Ancak Bakanlığımıza yapılan başvurulardan, bu işlemlerin yurt dışı temsilciliklerimizdeki iş yığılmalarına neden olduğu, mükellefler bakımından da ağır külfetler getirdiği anlaşıldığından, anılan Kanun'un mükerrer 257'inci maddesinin Maliye Bakanlığına verdiği yetkiye dayanılarak, bu Genel Tebliğ ile yurt dışında mukim kişi veya kuruluşlara yaptırılan iş veya hizmetler karşılığında alınan belgelerin, yurt dışında temsilciliklerimizde veya yurt içinde noterlerde Türkçe'ye tercüme ve tasdik edilme zorunluluğu kaldırılmıştır.

Buna göre, yurt dışındaki kişi veya firmalardan belge alan mükellefler, bu belgeleri defter kayıtlarında gider olarak göstermeleri sırasında belgelerde yazılı bedelleri, belgelerin düzenlendiği günde Merkez Bankasınca belirlenen döviz alış kuru üzerinden Türk Lirasına çevirerek kayıtlarında göstereceklerdir. Ancak inceleme sırasında inceleme elemanınca lüzum görülmesi halinde, mükellefler bu belgelerini tercüme ettirmek zorundadırlar." açıklamalarına yer verilmiştir.

Buna göre, şirketiniz bünyesinde bulunan marka ve modellerin dünya genelinde belli başlı ülkelerde patentini almak amacıyla ABD'de mukim patent firmasıyla yaptığınız anlaşma çerçevesinde söz konusu firmadan aldığınız hizmet nedeniyle yüklendiğiniz tutarların işin mahiyetine göre gider veya maliyet unsuru olarak dikkate alınabilmesi için, esas itibariyle Vergi Usul Kanununun 229 ve müteakip maddelerinde belirtilen fatura veya fatura yerine geçen vesika ya da ilgili ülke vergi mevzuatına göre muteber bir belge ile tevsik edilmesi gerekmektedir.

Bilgi edinilmesini rica ederim.

(*)     Bu Özelge 213 sayılı Vergi Usul Kanununun 413.maddesine dayanılarak verilmiştir.

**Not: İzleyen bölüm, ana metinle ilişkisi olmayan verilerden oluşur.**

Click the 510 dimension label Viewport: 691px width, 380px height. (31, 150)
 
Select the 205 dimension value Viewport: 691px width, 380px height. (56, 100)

(**)   İnceleme, yargı ya da uzlaşmada olduğu halde bu konuya ilişkin olarak yanlış bilgi verilmiş ise bu özelge geçersizdir.

 

(***) Talebiniz üzerine tayin edilmiş olan bu özelgeye uygun işlem yapmanız hâlinde, bu fiilleriniz dolayısıyla vergi tarh edilmesi icap ederse, tarafınıza vergi cezası kesilmeyecek ve tarh edilen vergi için gecikme faizi hesaplanmayacaktır.